2. Spontaneous Public Prayer
If you could see into my head while I pray aloud, it would look something like this:
“Dear Jesus: I am completely blanking right now. I know that when we usually talk, the conversation never ebbs, but all these people are looking at me and listening to me and I feel like I’m naked and I’m going to hyperventilate. If you love me – no, I know you love me – please give me something intelligent to say in front of all these people. That I work with every day. Who are expecting me to form a coherent sentence. If it’s fancy and a little theological, too, that would be great. Thanks a million. Amen.”
Recently, one of the pastors at my church gave a devotion about how people pray out loud. He said that if a person asks for things that God has already promised, like his presence or his faithfulness, then it’s foolish and they probably have a pretty weak faith.
Right. As if I wasn’t already self-conscious enough.
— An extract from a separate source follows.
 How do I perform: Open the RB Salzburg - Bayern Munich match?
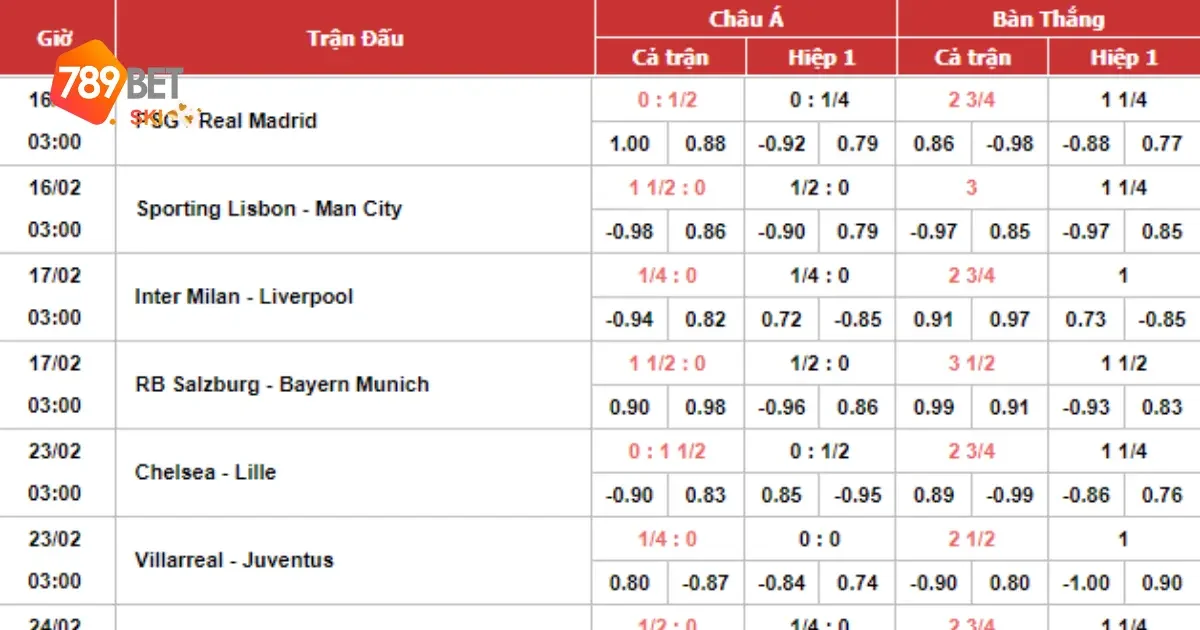(x=282, y=385)
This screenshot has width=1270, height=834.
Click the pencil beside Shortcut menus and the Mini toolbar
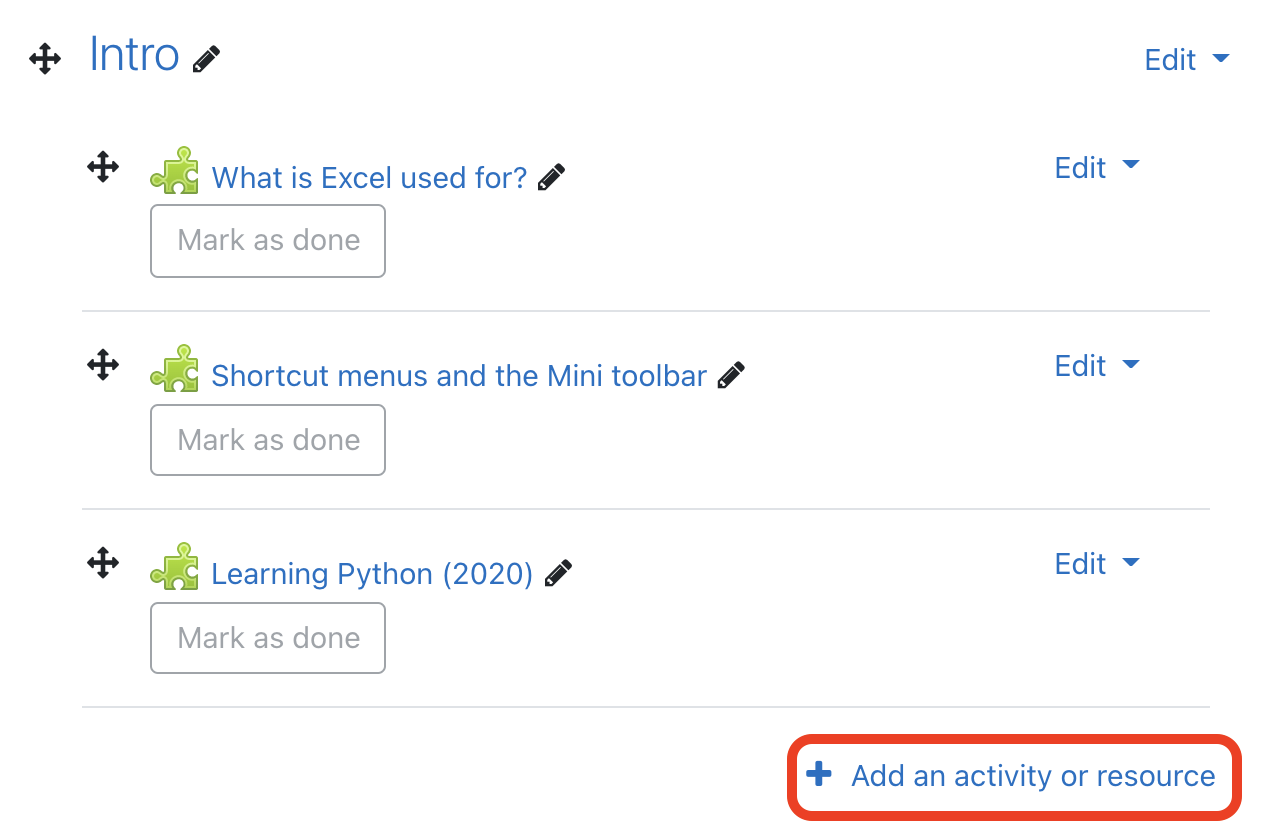731,375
On Jon Acuff’s post about introverts, one very well-meaning woman tried to give an introvert some advice about praying out loud:
“Sometimes I have an apprehension of going to the bathroom in public with someone who is the in the stall right next to me. Sometimes it is really hard to avoid. However, I know I have to go, so what I do is close my eyes and just go with the flow. I would say the same to you the next time you are asked to pray out loud in front of others: Just close your eyes and go with the flow. He promises that as we open our mouths he will fill it with his words. I have found this to be true not only in my life, but also in the lives of others I know.”
I'm convinced that "go with the flow" is a distinctly extroverted phrase. Also, I’m not sure I’ll ever be able to use the phrase “go with the flow” again.
1. ”You should be more…”
Talkative. Friendly. Open. Or, my personal favorite: “You should be more like your sister.”
I once had a very influential camp counselor tell me that. My sister and I are very close now, and I would love to be more like her, because she is clearly cooler than I am.
When we were in high school, my sister was a beautiful, blonde, popular, fashionable, outgoing cheerleader. I was a somber, dark-haired band nerd who wore jeans and t-shirts and hated high school. Of COURSE I wanted to be more like her! Who wouldn’t?!
You would think that this sort of thing doesn’t happen to me anymore, but it does, actually. Even at 23, an age in which I am actually secure in my personality, this conversation takes place:
Me: “Yeah, I’m an introvert.”
The other person: “Oh, I’m so sorry.”